データの後押しがなければ、これほどの投資は認められなかったに違いない。
リバプールは2026-'27シーズンに向けて、20歳のジェレミー・ジャケをフランス1部のレンヌから最大6000万ポンド(約130億円)もの移籍金で獲得した。
1998年W杯優勝メンバーのクリストフ・デュガリーはフランスのラジオ番組でこう揶揄した。
「レンヌはリバプールをカモにした。この金額は常軌を逸している」
だが、リバプール側にカモにされた感覚は一切ないだろう。ここ6年で2度プレミアリーグを制している彼らは、独自の数理モデルで「お買い得」の選手を発掘してきたからだ。
投資の判断にデータを使わないわけがない。BBCはチーム関係者を取材し、「データがこのタレントへの巨額投資の裏付けとなった」と報じた。

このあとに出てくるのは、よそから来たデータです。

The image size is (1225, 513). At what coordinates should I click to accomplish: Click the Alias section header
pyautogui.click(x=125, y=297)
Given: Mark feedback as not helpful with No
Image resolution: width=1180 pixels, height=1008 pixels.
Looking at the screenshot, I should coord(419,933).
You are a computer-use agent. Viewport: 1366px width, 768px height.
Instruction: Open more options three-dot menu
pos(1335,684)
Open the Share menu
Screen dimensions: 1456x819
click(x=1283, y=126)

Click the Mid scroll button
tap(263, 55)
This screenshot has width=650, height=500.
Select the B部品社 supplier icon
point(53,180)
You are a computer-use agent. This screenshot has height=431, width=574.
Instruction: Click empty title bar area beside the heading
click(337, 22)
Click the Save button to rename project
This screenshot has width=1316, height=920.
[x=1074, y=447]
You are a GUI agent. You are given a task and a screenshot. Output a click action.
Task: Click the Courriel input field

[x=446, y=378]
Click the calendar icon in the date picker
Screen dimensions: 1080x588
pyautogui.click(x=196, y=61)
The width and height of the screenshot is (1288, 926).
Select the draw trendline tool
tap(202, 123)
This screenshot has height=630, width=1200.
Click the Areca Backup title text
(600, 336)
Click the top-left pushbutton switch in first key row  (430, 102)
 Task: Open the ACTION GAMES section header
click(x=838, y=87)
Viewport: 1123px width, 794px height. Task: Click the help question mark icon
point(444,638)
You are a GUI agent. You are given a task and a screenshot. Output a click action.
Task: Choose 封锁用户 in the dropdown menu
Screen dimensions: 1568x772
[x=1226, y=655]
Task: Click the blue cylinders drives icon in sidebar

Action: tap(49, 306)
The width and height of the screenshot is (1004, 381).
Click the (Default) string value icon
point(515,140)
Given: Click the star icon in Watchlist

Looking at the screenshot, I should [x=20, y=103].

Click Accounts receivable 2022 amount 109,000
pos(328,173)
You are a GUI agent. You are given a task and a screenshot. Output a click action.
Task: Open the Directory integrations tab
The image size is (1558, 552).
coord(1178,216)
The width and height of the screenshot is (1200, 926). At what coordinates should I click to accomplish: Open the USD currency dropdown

これまでサッカーは「複雑系」と見なされ、データは役に立ちづらいと考えられてきた。しかし、それは迷信だったのだ。

ケンブリッジで理論物理学の博士号をとった担当者
すべての始まりは、2010年10月のフェンウェイ・スポーツ・グループ(FSG)による買収だった。
FSGはMLBのボストン・レッドソックスに選手の能力やチーム戦略を統計データで評価するセイバーメトリクスを導入し、'04年にワールドシリーズ優勝を果たした成功体験がある。いわゆるマネーボールだ。
彼らは野球界の成功モデルをサッカーに応用できると考え、リバプールでもデータ部門を設立した。その担当者として採用されたのが、ケンブリッジ大学で理論物理学の博士号を取得したイアン・グラハムだった。